> [Required action]
Will you quote all of the entries, word for word?

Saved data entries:

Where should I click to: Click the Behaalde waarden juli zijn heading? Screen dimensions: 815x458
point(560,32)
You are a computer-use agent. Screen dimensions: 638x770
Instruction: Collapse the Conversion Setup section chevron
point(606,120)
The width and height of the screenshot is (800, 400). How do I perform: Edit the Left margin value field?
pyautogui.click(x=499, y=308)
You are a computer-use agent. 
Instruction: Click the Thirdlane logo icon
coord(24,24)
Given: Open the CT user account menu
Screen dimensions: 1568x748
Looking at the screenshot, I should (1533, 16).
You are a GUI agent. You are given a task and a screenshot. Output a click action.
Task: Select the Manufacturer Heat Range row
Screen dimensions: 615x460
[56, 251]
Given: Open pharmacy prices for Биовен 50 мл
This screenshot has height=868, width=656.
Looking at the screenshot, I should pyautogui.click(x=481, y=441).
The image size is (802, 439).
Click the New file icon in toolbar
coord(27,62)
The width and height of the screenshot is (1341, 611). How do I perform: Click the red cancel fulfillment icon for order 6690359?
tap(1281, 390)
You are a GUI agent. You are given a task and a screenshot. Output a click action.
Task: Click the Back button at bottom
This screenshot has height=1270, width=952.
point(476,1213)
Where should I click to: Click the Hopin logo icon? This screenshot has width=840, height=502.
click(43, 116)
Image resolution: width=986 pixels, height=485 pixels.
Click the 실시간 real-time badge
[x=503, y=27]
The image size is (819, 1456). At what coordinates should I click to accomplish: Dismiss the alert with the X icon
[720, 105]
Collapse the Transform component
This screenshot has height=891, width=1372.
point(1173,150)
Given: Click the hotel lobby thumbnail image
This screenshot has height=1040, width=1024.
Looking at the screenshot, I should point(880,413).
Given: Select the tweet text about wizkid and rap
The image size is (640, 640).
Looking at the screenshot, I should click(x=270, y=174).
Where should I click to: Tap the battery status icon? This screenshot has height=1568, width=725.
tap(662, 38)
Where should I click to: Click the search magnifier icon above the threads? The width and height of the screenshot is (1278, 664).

> [Finished exercise]
Where should I click to: Click the Behaalde waarden juli zijn heading? Screen dimensions: 815x458
point(560,32)
You are a computer-use agent. Screen dimensions: 638x770
Instruction: Collapse the Conversion Setup section chevron
point(606,120)
The width and height of the screenshot is (800, 400). How do I perform: Edit the Left margin value field?
pyautogui.click(x=499, y=308)
You are a computer-use agent. 
Instruction: Click the Thirdlane logo icon
coord(24,24)
Given: Open the CT user account menu
Screen dimensions: 1568x748
Looking at the screenshot, I should (1533, 16).
You are a GUI agent. You are given a task and a screenshot. Output a click action.
Task: Select the Manufacturer Heat Range row
Screen dimensions: 615x460
[56, 251]
Given: Open pharmacy prices for Биовен 50 мл
This screenshot has height=868, width=656.
Looking at the screenshot, I should pyautogui.click(x=481, y=441).
The image size is (802, 439).
Click the New file icon in toolbar
coord(27,62)
The width and height of the screenshot is (1341, 611). How do I perform: Click the red cancel fulfillment icon for order 6690359?
tap(1281, 390)
You are a GUI agent. You are given a task and a screenshot. Output a click action.
Task: Click the Back button at bottom
This screenshot has height=1270, width=952.
point(476,1213)
Where should I click to: Click the Hopin logo icon? This screenshot has width=840, height=502.
click(43, 116)
Image resolution: width=986 pixels, height=485 pixels.
Click the 실시간 real-time badge
[x=503, y=27]
The image size is (819, 1456). At what coordinates should I click to accomplish: Dismiss the alert with the X icon
[720, 105]
Collapse the Transform component
This screenshot has height=891, width=1372.
point(1173,150)
Given: Click the hotel lobby thumbnail image
This screenshot has height=1040, width=1024.
Looking at the screenshot, I should point(880,413).
Given: Select the tweet text about wizkid and rap
The image size is (640, 640).
Looking at the screenshot, I should click(x=270, y=174).
Where should I click to: Tap the battery status icon? This screenshot has height=1568, width=725.
tap(662, 38)
Where should I click to: Click the search magnifier icon above the threads? The width and height of the screenshot is (1278, 664).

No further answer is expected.